I say, let’s find out.

As a songwriter, worship leader and a member of the marketing team, Paul is connected to CCLI in every possible way. Paul serves as CCLI’s Content Creator in the U.S. Service Center in Vancouver, Washington. He holds a Bachelor’s Degree in Communications from George Fox University and has served as a marketing/communications specialist and a worship leader for a number of churches and ministries.

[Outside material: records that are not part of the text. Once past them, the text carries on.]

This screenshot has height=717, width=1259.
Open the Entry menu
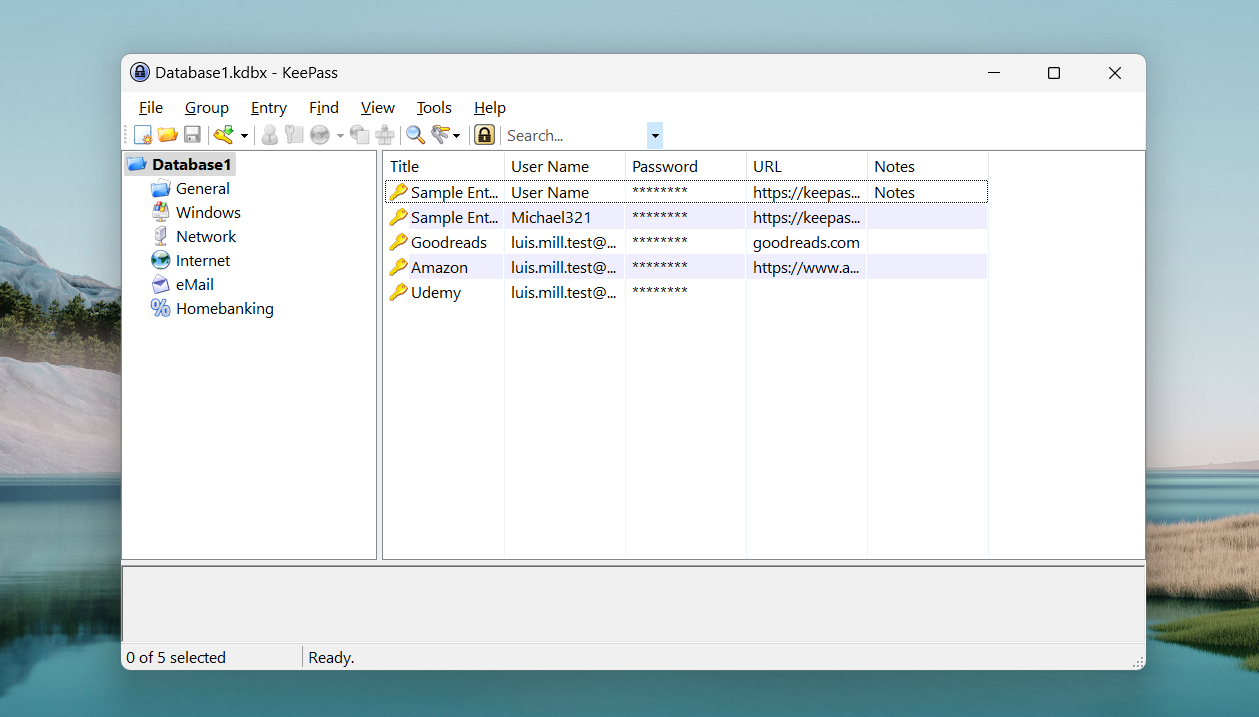[268, 107]
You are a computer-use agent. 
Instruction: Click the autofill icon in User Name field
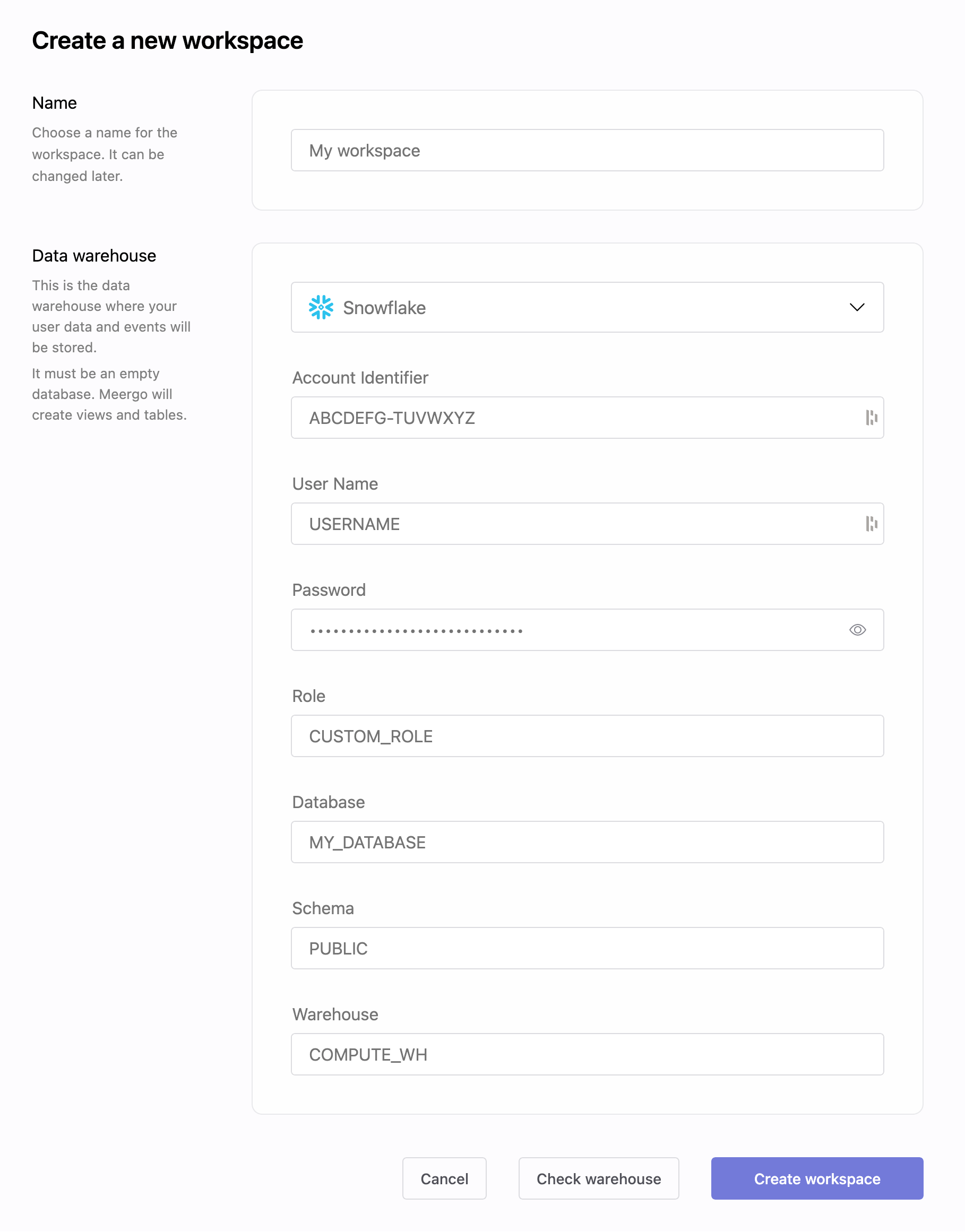(871, 524)
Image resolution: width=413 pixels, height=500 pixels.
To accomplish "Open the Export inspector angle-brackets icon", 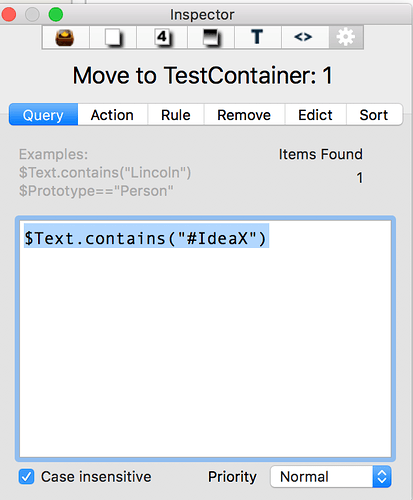I will (304, 37).
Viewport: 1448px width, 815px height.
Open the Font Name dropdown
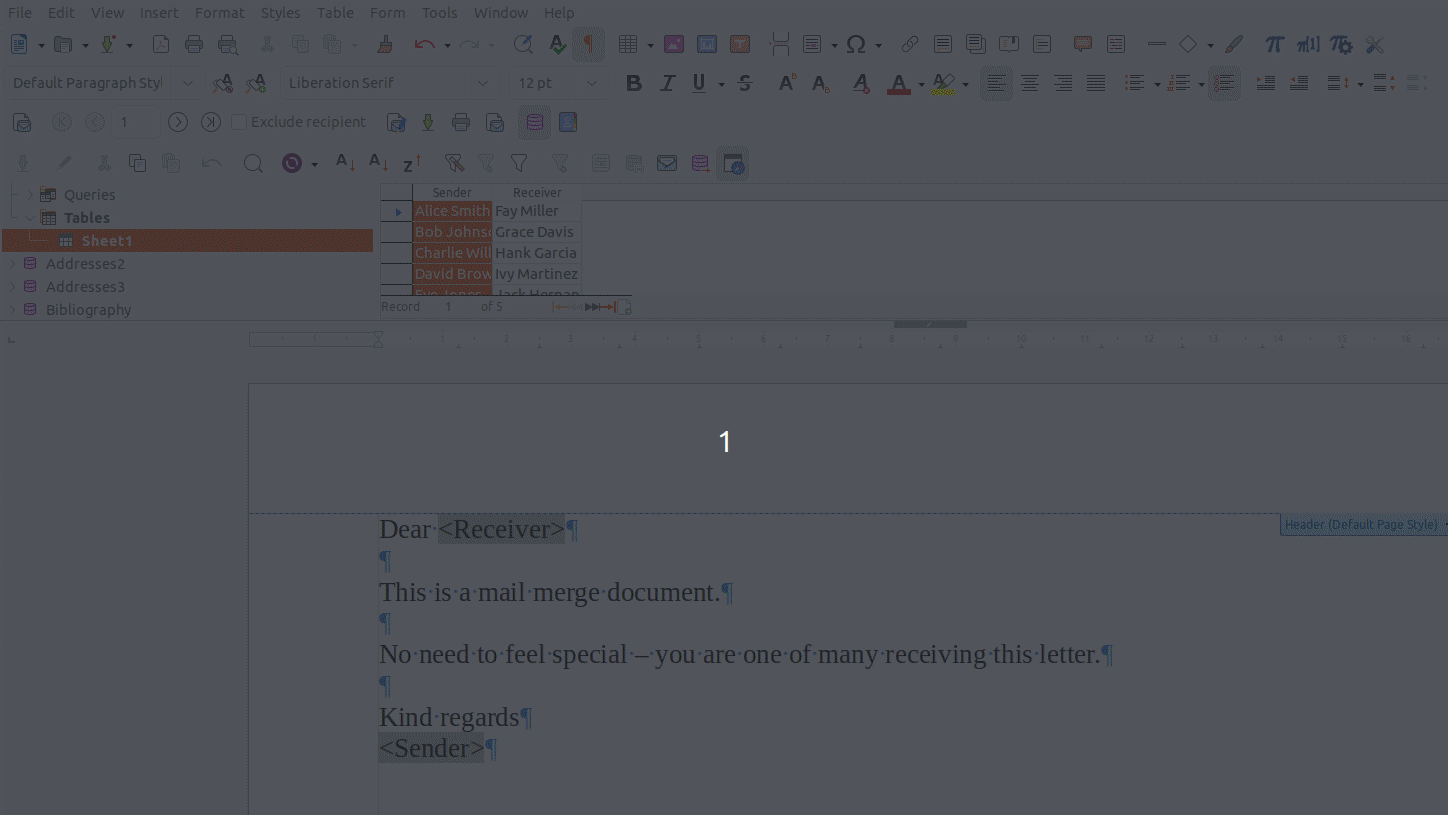tap(483, 83)
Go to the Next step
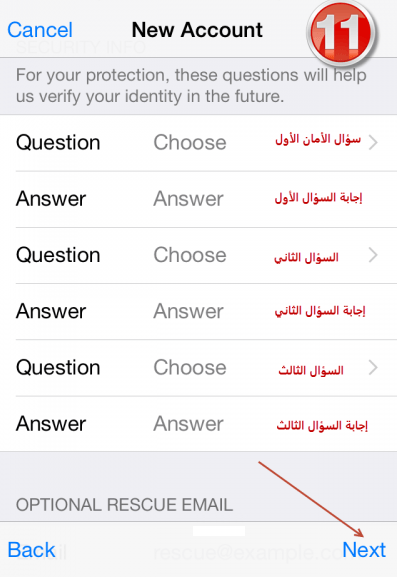The image size is (397, 577). coord(364,550)
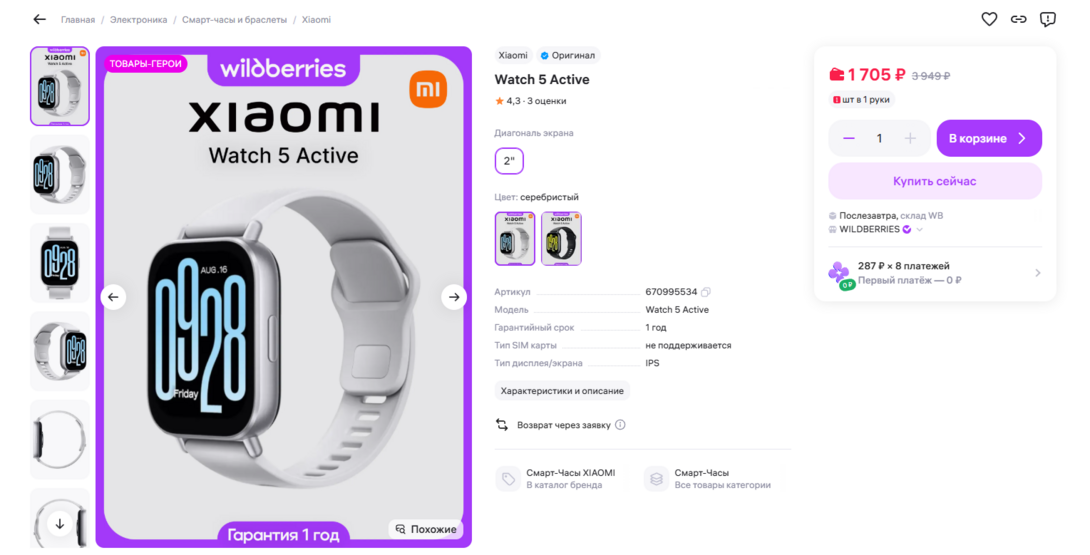This screenshot has width=1090, height=555.
Task: Copy article number 670995534 icon
Action: point(706,292)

  1. I think this article does a good job of pointing out the ‘good start”. I am also really glad that person asked the question. My heart aches a little every time I am looking for songs and clearly don’t see any diversity on CCLI. I don’t want “my group” to be left out of this discussion. There are some browned skinned people like myself who find it difficult identifying with most of the ‘cultural norms’ when it comes to my skin color, church included. I’ve always tended to go against the grain when it came to ‘being black'(in the popular stereotypical senses); and certainly I didn’t do so because I believed any other color’s culture was better. I’ve always listened to whatever music meant something to me. I think this has helped me be able to write music not based on the fact that my skin is brown. Whatever the color or culture, if it was bad for community, then I disregarded it. When it comes to music that facilitates worship, I believe it should be based on the heart of God and not serve to entertain me. I suppose I get it when my non-black friends say that gospel music can be distracting because its too dramatized and when my non-white friends say that CCLI music can be distracting because its too plain and boring. My response to either group is to pick songs that “facilitate the communication with God”. Lastly, can we stop saying “black church” and “white church” please! This only lends to further segregation and restricts a person’s reason for choosing to attend either to skin color.